On this occasion, however, Mrs. Pem's vote did not count. Neither did the votes of thousands of other Bhutanese who, on Saturday, waited in neat lines across the country. Their ballots – the country's first national poll – went toward mock polls organized in preparation for the kingdom's first parliamentary elections in June 2008.

Bhutan, a tiny Buddhist kingdom sandwiched between India and China, has been ruled by a hereditary monarchy since 1907. But after a century of untrammeled power, its monarchy has decided to impose democracy – even though many of its subjects say they do not want it.

It is an odd situation, a king struggling to hand over his power, but then Bhutan is one of the most extraordinary countries in the world.

Known by its people as Druk Yul, or the Land of the Thunder Dragon, because of its violent storms, Bhutan is a gloriously unspoiled land of thick forests and misty mountains dotted with ancient monasteries.

Here, the national sport is archery, which reached its apex in England six centuries ago. Every building is built in a handsome, centuries-old style, with intricately carved wooden windows, which means that even the airport makes visitors gaze. There are no traffic lights.

Most Bhutanese – though they accessorize with Nike sneakers and Ray Ban shades – dress in national attire: the gho, a baggy, wraparound robe worn with knee-length socks, for men; the kira, a floor-length dress with a jacket for women. No one in the kingdom owned a television set until 1999; the Internet made its debut a year later. And Bhutan is the only country in the world where smoking is banned.

Democracy on the roof of the world

"Just as Alice, when she walked through the looking glass, found herself in a new and whimsical world, so we, when we crossed the Pa Chu, found ourselves as though caught up on some magic time machine fitted fantastically with a reverse," the British governor of Bengal, Lord Ronaldshay, wrote of his visit to Bhutan in 1921. Surprisingly little has changed in the intervening years.

Perhaps most curious of all is Bhutan's promotion of Gross National Happiness (GNH) as an alternative development measure to Gross National Product (GNP). The term was coined by Bhutan's last king, Jigme Singye Wangchuck, in the 1970s, when Bhutan was admitted to the United Nations.

"It's an idea that's catching on across the world, the importance of things like a sense of community," says Nicolas Rosellini, the UN resident coordinator in Bhutan.

"But here in Bhutan, where there is genuine contentment, people want to know how democracy will fit in. That's why these mock elections are such a sensible step."

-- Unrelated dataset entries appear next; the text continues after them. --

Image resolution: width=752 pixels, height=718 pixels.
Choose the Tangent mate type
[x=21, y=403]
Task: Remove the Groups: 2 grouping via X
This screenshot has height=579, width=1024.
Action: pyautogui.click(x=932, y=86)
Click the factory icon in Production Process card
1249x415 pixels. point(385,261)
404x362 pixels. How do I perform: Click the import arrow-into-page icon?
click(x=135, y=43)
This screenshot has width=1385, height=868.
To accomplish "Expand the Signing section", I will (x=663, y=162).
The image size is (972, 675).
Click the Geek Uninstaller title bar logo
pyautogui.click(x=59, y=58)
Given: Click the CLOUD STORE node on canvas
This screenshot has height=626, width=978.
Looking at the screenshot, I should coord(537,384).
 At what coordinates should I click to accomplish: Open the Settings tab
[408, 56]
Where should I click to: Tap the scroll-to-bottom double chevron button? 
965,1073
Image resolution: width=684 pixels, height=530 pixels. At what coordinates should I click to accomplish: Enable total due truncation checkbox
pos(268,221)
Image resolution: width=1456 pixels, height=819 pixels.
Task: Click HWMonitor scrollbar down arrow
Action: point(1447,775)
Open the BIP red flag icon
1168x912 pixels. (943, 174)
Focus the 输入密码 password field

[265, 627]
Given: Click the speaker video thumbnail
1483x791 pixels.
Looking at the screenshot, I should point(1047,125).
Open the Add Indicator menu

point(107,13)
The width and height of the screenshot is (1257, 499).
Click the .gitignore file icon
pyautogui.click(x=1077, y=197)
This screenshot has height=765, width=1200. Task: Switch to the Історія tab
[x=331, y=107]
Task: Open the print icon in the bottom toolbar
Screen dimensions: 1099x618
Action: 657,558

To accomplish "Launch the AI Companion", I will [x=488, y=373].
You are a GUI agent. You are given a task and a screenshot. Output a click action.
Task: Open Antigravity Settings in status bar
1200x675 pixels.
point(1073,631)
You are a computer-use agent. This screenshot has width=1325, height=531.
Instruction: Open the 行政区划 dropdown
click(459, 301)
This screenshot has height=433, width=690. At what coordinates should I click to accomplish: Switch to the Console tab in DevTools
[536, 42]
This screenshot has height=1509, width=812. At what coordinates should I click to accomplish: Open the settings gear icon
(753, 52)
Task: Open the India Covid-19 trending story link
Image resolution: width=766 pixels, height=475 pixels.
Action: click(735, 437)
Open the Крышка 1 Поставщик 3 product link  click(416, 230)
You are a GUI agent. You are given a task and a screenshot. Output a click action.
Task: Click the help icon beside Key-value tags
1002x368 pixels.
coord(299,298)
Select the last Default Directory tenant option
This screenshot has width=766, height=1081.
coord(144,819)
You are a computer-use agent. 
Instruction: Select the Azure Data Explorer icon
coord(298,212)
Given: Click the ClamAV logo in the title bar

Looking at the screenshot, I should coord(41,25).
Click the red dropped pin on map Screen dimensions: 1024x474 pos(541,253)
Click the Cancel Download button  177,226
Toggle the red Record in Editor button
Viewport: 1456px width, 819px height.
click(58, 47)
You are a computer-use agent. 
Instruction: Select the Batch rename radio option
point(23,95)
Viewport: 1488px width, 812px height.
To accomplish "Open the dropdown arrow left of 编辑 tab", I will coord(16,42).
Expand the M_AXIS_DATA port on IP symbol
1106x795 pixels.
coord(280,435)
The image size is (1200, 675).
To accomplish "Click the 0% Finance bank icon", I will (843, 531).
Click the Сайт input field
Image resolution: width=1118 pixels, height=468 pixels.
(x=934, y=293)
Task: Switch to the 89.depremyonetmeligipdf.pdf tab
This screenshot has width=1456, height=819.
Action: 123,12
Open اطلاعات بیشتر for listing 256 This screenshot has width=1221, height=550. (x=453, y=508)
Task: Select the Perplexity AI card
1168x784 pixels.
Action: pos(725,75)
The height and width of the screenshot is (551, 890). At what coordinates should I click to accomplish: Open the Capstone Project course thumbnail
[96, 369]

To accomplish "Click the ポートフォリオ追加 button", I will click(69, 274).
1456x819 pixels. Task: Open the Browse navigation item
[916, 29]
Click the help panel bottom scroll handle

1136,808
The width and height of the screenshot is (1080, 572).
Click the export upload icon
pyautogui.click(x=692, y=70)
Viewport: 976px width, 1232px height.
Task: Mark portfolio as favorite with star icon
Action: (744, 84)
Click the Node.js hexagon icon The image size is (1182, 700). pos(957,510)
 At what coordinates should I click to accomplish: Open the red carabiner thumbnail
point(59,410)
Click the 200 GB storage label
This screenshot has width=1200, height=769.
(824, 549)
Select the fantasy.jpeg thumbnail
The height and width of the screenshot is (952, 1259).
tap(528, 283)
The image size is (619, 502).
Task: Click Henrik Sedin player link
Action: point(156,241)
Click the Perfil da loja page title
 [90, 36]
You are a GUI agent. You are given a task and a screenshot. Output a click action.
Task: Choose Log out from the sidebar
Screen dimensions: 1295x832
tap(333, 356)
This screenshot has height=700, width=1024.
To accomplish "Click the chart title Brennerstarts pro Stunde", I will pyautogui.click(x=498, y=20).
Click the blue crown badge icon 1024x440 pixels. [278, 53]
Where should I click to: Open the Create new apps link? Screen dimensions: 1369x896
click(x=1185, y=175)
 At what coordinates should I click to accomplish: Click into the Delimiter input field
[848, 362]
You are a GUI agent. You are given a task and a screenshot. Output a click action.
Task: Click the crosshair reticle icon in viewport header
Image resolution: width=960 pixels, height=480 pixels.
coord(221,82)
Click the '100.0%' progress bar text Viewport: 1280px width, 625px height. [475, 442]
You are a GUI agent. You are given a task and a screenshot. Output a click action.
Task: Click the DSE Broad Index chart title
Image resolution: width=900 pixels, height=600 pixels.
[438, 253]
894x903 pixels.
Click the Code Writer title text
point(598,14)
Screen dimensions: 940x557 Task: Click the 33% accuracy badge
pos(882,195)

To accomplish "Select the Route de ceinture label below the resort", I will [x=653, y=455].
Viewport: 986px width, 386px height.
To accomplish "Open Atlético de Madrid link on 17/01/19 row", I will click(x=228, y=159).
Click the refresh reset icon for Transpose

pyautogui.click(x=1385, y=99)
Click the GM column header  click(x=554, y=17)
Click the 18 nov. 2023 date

It was King Wangchuck who launched Bhutan's democratization process in the late 1990s. In 1998, he ceded some powers to a national assembly; in 2001, the chairman of the assembly was declared prime minister. Last December, he handed the throne to his 26-year-old, Oxford-educated son, Jigme Khesar Namgyel Wangchuck, to oversee Bhutan's transition to democracy.

Before abdicating, the last king circulated a draft constitution stipulating that the king would become head of state, but parliament would have the power to impeach him by a two-thirds vote.